With a knack for portraiture, she took individual and team photos for every team in basketball provincials, he said.

All this from a student who, at the start of the school year, wasn’t sure she would be able to graduate.

Fisher knew that it would take a tremendous amount of effort, Westworth said, but she got at it.

Attending Lethbridge College in the fall, Fisher will take business classes and pursue professional photography. She plans to go into veterinary sciences after that.

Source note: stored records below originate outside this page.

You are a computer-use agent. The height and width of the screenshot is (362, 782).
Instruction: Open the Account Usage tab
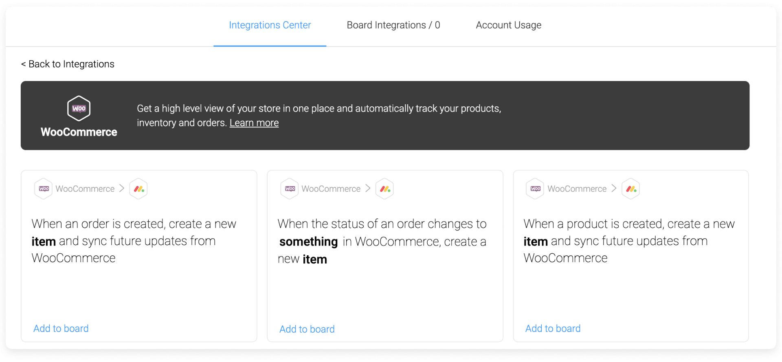[509, 25]
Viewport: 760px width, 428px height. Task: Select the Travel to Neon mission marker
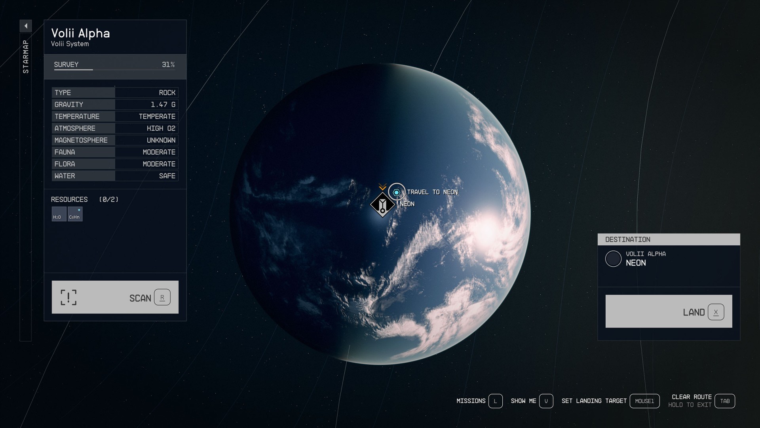[396, 192]
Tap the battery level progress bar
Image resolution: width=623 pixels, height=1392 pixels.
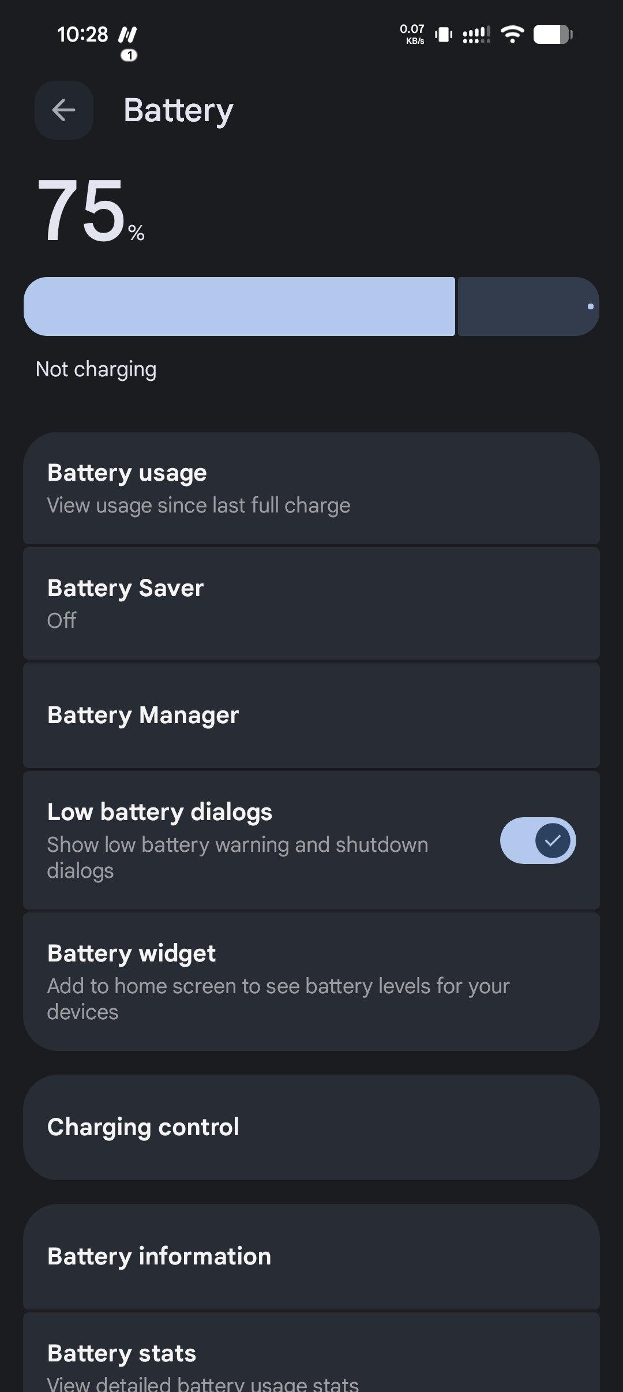[x=312, y=306]
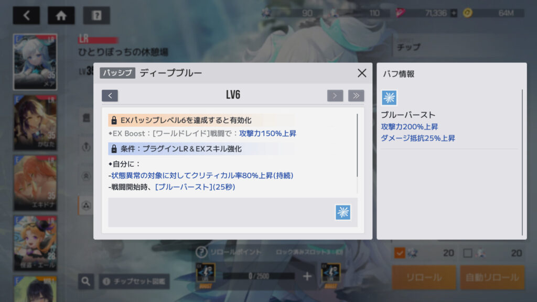
Task: Click the Blue Burst buff icon in dialog
Action: click(343, 212)
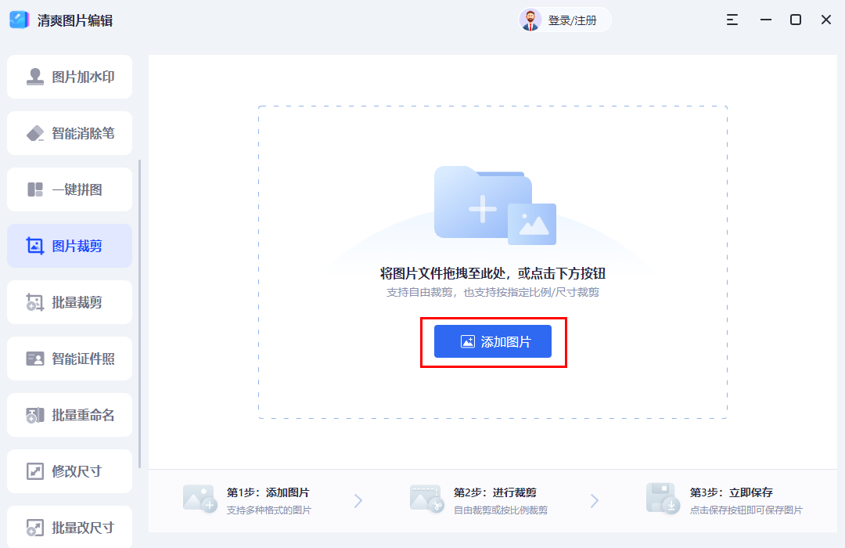This screenshot has width=845, height=548.
Task: Open the 智能证件照 ID photo tool
Action: [x=69, y=359]
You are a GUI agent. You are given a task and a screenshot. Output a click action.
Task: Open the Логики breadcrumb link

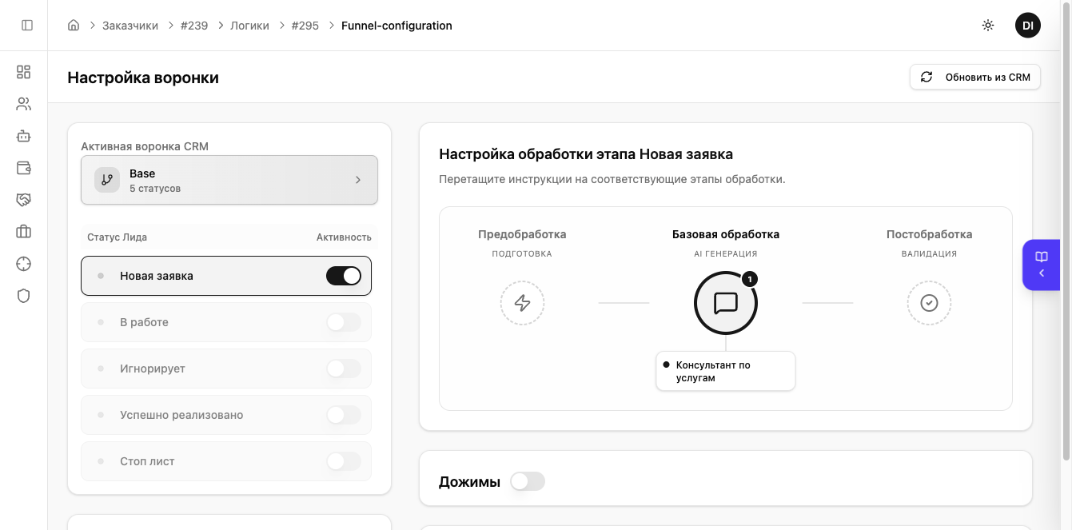249,26
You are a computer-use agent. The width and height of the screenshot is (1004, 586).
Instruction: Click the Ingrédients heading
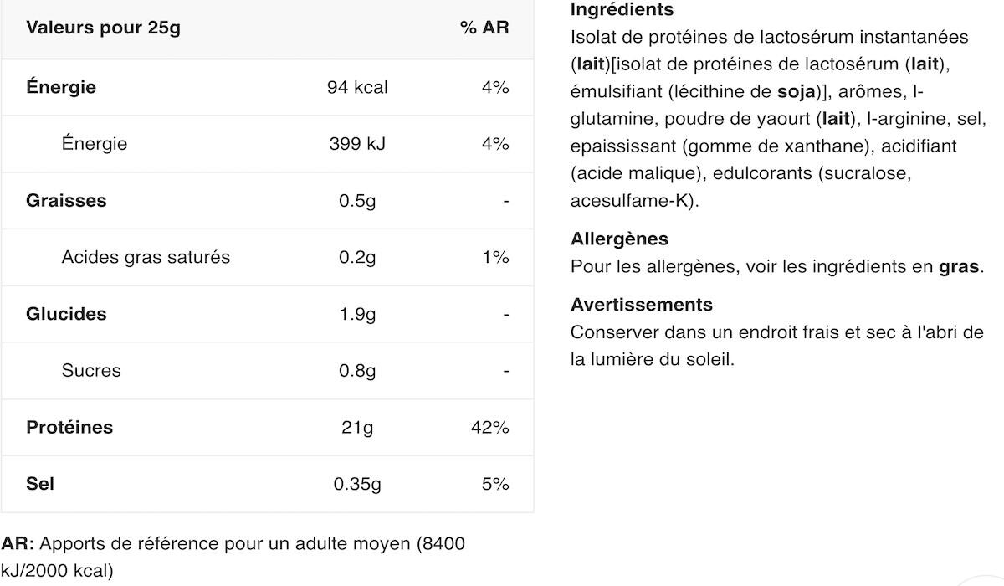[622, 10]
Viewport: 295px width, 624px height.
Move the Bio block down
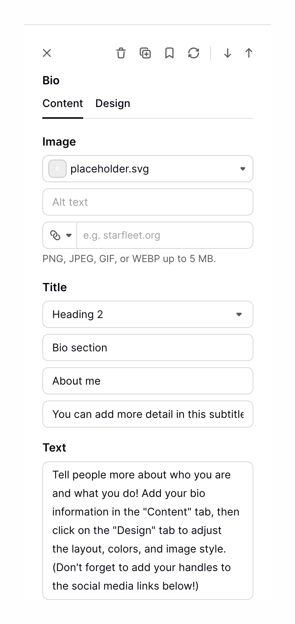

“We grew up on a farm,” she said, “so I was brought into that environment, and I just loved helping animals and making sure that they're okay.”

It is a little bit sad to be leaving Oilfields, she said, but she’s excited for the future.

No longer being treated for depression, she still seeks help and talks about what she is feeling. She tells people to keep on trucking and to never give up.

 “I almost (gave up)," she said, "but if I did, I wouldn't be getting to where I am."